Patient may be asymptomatic and Hyponatremia is incidentally found in ER on Routine Lab work. Or may have altered mental status. Lot of times, patients are either dehydrated (Diarrhea, vomiting, not drinking enough water) due to acute illness from other infections or have SIADH or are on HCTZ. Other patients could be having Cirrhosis, CHF, Hypothyroidism, malnutrition, using NSAIDS etc.
ER: Routine Labs (CBC, CMP, PT, PTT, EKG, CXR)
CT Head-if altered mental status (to rule out other problems)
If Na level is low enough with neurological symptoms, patient goes to ICU usually 120 and below with altered mental status
Others go to either Med-surg or Telemetry depending on severity and other comorbidities
Always look for Pseudohyponatremia-‘high GLP‘ –>Glucose (DKA), elevated Lipids, elevated Proteins.
Neuro-assessment q 4hrs
IV Fluids if patient is dehydrated vs Fluid Restriction (if you suspect SIADH)
Check Mg, P at least once
BMP every 4-6hrs so IV fluids can be stopped as soon as Na is correcting close to 8meq in 24hr period.
Nephrology evaluation for severe hyponatremia or if hyponatremia does not improve by the next day.

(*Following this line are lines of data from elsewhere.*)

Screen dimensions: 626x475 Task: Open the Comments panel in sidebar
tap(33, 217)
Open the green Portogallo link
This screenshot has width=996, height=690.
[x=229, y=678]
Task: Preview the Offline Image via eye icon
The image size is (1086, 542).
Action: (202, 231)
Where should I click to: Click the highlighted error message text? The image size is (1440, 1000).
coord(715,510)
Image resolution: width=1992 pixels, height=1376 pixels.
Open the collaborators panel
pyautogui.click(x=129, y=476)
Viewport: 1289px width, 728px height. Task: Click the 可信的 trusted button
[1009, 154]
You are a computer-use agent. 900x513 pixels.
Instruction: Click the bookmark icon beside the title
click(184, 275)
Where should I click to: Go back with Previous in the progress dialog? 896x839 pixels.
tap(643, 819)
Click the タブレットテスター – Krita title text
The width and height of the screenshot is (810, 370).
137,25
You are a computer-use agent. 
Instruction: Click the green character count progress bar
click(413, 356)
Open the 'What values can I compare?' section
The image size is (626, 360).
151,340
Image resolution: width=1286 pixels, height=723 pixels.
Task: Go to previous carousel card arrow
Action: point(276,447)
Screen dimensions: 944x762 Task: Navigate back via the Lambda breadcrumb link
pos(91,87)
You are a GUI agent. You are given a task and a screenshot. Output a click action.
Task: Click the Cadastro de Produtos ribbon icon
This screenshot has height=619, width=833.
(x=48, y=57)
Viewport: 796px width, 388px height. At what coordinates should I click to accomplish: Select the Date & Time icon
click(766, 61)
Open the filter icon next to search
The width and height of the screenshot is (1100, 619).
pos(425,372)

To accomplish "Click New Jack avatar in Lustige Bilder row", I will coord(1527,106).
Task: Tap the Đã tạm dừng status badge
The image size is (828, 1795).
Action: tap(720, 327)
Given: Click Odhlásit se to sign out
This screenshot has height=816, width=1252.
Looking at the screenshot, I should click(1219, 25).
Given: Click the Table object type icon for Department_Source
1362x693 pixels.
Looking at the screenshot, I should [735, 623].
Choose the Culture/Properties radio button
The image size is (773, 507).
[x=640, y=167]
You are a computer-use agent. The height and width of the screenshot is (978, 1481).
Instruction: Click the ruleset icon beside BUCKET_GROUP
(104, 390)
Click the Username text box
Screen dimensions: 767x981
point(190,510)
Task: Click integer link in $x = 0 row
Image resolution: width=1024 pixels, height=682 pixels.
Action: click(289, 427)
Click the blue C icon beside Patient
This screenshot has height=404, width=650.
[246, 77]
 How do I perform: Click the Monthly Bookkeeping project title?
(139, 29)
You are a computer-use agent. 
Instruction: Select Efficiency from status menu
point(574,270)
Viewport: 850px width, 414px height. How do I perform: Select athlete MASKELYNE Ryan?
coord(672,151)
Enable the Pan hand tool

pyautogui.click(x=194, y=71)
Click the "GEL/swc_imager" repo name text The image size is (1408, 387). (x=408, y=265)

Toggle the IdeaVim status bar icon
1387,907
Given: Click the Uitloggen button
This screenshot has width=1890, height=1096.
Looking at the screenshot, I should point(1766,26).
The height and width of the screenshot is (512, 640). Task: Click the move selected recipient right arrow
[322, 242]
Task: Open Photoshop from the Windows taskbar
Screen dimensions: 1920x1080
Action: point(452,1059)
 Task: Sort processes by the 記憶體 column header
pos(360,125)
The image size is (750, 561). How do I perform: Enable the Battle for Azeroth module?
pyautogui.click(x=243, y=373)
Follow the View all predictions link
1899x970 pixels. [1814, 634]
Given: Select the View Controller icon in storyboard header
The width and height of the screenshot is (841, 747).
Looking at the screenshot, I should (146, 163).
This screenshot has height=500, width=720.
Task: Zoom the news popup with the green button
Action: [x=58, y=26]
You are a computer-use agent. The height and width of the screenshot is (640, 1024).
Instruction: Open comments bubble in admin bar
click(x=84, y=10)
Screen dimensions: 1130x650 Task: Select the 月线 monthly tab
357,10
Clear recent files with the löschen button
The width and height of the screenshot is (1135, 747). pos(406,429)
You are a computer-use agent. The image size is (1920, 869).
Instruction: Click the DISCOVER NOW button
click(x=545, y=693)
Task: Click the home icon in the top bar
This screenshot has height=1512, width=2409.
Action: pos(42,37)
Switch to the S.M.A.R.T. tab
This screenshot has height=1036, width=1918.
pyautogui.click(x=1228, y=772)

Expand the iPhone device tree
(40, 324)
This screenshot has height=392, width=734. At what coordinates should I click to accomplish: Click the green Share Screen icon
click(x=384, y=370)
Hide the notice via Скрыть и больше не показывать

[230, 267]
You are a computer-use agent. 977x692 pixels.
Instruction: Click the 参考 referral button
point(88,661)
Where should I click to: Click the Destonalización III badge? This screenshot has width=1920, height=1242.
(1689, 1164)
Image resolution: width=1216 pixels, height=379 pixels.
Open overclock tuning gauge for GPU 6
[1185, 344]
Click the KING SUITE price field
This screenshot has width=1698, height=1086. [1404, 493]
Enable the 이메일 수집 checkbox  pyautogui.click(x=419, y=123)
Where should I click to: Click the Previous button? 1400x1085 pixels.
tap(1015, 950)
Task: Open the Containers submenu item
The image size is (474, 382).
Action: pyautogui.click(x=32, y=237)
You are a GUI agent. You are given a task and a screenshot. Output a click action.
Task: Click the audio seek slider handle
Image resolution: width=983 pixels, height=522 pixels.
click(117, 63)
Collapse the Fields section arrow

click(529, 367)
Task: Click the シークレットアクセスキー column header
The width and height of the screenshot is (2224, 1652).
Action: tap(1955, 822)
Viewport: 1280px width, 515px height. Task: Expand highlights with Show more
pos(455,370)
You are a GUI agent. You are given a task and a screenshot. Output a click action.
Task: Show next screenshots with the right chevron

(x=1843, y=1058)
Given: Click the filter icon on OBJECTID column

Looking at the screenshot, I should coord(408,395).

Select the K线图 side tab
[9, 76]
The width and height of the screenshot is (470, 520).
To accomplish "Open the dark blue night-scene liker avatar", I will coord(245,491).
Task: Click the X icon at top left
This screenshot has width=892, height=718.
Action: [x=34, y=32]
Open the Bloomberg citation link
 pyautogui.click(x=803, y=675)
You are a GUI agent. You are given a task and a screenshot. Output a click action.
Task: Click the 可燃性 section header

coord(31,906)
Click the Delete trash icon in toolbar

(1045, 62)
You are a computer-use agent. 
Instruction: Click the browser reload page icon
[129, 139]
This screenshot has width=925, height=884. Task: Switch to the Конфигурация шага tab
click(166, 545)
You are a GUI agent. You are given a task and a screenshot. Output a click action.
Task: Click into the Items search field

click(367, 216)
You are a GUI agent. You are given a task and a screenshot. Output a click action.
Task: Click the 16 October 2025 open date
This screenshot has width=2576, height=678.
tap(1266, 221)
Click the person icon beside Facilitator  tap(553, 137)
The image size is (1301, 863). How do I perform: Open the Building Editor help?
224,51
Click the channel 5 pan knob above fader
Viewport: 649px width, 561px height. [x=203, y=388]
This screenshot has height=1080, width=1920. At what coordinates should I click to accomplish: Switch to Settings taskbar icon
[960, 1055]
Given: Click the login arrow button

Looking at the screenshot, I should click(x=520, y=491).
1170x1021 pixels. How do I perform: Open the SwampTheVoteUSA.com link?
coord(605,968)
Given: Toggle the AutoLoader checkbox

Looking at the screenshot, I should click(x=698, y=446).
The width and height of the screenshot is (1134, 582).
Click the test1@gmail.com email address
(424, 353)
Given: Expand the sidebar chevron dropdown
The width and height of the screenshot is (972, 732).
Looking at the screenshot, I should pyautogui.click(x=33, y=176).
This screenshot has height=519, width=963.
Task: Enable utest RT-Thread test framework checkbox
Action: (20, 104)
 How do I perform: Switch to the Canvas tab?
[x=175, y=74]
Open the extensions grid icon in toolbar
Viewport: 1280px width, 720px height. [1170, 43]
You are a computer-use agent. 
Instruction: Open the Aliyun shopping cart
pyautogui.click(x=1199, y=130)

Tests to order: Serum Osmolality, Urine Osmolality, Urine Sodium, TSH, Uric Acid, Cortisol, Lipid panel
Do not correct more than 12 MEQ per day. Aim to correct Na by 8 per day (*Prevent Central Pontine Myelinolysis)
Sodium Chloride tablets 1g PO BID/TID.
Urea [URE-NA] Power Packet 15g PO TID
Sodium Bicarbonate PO or IV drip can be given if HCO3 is low [Metabolic Acidosis].
Usually the patients are from a facility like a NH, ECF, or are living alone and were lying on floor without help for several hours to few days. Rarely you may see Diabetes Insipidus patient.
As usual, always give Normal Saline IV if patient is hypotensive or else Give IV fluids like 1/2 NS, D5W if BP is normal.
The most important point is -Do not correct the above two too quickly.
Na may go up if you keep giving NS to a patient for days together in which case, stop IV NS and monitor or given some 1/2 NS.